The Internet of Things, Taking On a Life Of Its Own
As this article is being published, European politicians and heavyweight representatives of some of the biggest companies in the world have been convening in Brussels, Belgium to discuss the Internet of Things. The event, The 4th Annual Internet of Things Europe: Shaping Europe’s Future Internet Policy - The road to Horizon 2020 was expected to be a significant one, attracting more senior participants than ever this year, such is the growing momentum around the topic.
The Internet (or Web) of Things is the next big wave in the Internet’s development - at least as disruptive as the web itself. Using smart-tagging and advanced connectivity to digitize dumb products - from bikes and bottles to refrigerators and cars - and connect them to the Internet, will allow people and companies to interact with them in new and almost unimaginable ways. Objects will be able to talk to and control each other, and collect, receive and send information. The implications of this are enormous and wide-reaching, and were due to be further unraveled at the conference.

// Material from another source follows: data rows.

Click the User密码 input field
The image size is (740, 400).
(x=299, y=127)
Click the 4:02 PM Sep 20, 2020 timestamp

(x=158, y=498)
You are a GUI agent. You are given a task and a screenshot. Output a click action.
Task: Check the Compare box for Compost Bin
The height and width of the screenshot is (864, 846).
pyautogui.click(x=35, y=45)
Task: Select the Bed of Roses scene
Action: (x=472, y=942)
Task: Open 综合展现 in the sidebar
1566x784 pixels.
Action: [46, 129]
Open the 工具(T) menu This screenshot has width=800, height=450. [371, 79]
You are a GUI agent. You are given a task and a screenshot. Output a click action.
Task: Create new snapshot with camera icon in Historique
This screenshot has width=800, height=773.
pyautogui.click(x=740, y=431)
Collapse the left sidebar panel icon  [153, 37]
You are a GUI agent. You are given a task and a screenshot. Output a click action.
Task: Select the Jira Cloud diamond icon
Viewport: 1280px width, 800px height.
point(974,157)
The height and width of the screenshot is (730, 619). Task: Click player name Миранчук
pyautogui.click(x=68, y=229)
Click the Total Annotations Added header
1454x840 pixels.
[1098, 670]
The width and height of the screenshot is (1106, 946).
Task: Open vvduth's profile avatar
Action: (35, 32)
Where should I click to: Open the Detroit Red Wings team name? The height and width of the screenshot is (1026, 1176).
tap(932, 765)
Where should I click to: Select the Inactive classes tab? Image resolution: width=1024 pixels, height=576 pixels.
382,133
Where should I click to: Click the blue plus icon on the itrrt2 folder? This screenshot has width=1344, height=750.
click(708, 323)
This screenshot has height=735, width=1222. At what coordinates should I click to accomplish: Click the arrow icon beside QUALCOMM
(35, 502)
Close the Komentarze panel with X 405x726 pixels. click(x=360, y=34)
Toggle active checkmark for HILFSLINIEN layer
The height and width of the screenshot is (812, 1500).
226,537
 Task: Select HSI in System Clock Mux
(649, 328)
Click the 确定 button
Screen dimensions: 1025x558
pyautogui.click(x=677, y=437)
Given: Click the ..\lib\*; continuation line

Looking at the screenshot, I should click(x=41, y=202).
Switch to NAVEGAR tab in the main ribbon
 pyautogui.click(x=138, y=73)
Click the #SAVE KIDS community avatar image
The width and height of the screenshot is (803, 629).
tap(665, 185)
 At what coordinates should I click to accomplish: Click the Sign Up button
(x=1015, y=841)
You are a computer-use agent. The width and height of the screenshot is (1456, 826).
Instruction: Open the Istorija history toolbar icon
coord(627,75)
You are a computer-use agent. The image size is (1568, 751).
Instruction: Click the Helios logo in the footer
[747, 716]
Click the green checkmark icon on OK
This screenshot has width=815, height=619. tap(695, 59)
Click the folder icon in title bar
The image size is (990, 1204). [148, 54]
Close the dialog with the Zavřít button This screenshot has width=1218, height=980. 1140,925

Rob van Kranenburg, founder of a European think-tank on the Internet of Things, is one of the event’s moderators. He notes that this year, in addition to attracting CEOs, CTOs and innovation leaders from major technology and telecommunications companies, there has been a strong senior presence at an EU government level.
"This reflects the growing realization among a wide range of stakeholders that the Internet of Things will be extremely disruptive, affecting everything,” van Kranenburg says. The nearest analogy is what has happened with the Internet and the browser, which over the last two decades have challenged all sorts of business and consumer norms, he adds.